- **Work to complete**: Turn every line of the material below into an item of a numbered list, skipping the blank lines.

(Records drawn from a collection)
# # # # # # #

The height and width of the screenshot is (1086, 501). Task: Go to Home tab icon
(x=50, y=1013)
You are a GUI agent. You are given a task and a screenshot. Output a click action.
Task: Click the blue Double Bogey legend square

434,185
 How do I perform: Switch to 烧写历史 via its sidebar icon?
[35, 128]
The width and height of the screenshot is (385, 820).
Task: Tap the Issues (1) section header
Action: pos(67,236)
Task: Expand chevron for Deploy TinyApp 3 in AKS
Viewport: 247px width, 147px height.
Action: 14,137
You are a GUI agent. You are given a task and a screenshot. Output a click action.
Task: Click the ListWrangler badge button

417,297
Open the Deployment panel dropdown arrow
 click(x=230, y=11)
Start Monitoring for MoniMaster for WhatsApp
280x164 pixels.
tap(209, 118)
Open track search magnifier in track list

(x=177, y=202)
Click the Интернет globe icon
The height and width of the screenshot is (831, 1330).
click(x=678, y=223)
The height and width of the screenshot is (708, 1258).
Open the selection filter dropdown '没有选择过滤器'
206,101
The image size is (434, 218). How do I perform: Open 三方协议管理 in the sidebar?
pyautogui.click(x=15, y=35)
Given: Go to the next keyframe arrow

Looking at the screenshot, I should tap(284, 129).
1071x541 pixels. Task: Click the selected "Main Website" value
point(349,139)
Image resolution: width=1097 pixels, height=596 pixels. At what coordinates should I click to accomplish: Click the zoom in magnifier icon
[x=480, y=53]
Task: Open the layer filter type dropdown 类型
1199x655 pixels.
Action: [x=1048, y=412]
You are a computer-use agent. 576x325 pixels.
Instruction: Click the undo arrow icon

# # # # # # #

- **Answer**:
1. The height and width of the screenshot is (1086, 501). Task: Go to Home tab icon
2. (x=50, y=1013)
3. You are a GUI agent. You are given a task and a screenshot. Output a click action.
4. Task: Click the blue Double Bogey legend square
5. 434,185
6.  How do I perform: Switch to 烧写历史 via its sidebar icon?
7. [35, 128]
8. The width and height of the screenshot is (385, 820).
9. Task: Tap the Issues (1) section header
10. Action: pos(67,236)
11. Task: Expand chevron for Deploy TinyApp 3 in AKS
12. Viewport: 247px width, 147px height.
13. Action: 14,137
14. You are a GUI agent. You are given a task and a screenshot. Output a click action.
15. Task: Click the ListWrangler badge button
16. 417,297
17. Open the Deployment panel dropdown arrow
18.  click(x=230, y=11)
19. Start Monitoring for MoniMaster for WhatsApp
20. 280x164 pixels.
21. tap(209, 118)
22. Open track search magnifier in track list
23. (x=177, y=202)
24. Click the Интернет globe icon
25. The height and width of the screenshot is (831, 1330).
26. click(x=678, y=223)
27. The height and width of the screenshot is (708, 1258).
28. Open the selection filter dropdown '没有选择过滤器'
29. 206,101
30. The image size is (434, 218). How do I perform: Open 三方协议管理 in the sidebar?
31. pyautogui.click(x=15, y=35)
32. Given: Go to the next keyframe arrow
33. Looking at the screenshot, I should tap(284, 129).
34. 1071x541 pixels. Task: Click the selected "Main Website" value
35. point(349,139)
36. Image resolution: width=1097 pixels, height=596 pixels. At what coordinates should I click to accomplish: Click the zoom in magnifier icon
37. [x=480, y=53]
38. Task: Open the layer filter type dropdown 类型
39. 1199x655 pixels.
40. Action: [x=1048, y=412]
41. You are a computer-use agent. 576x325 pixels.
42. Instruction: Click the undo arrow icon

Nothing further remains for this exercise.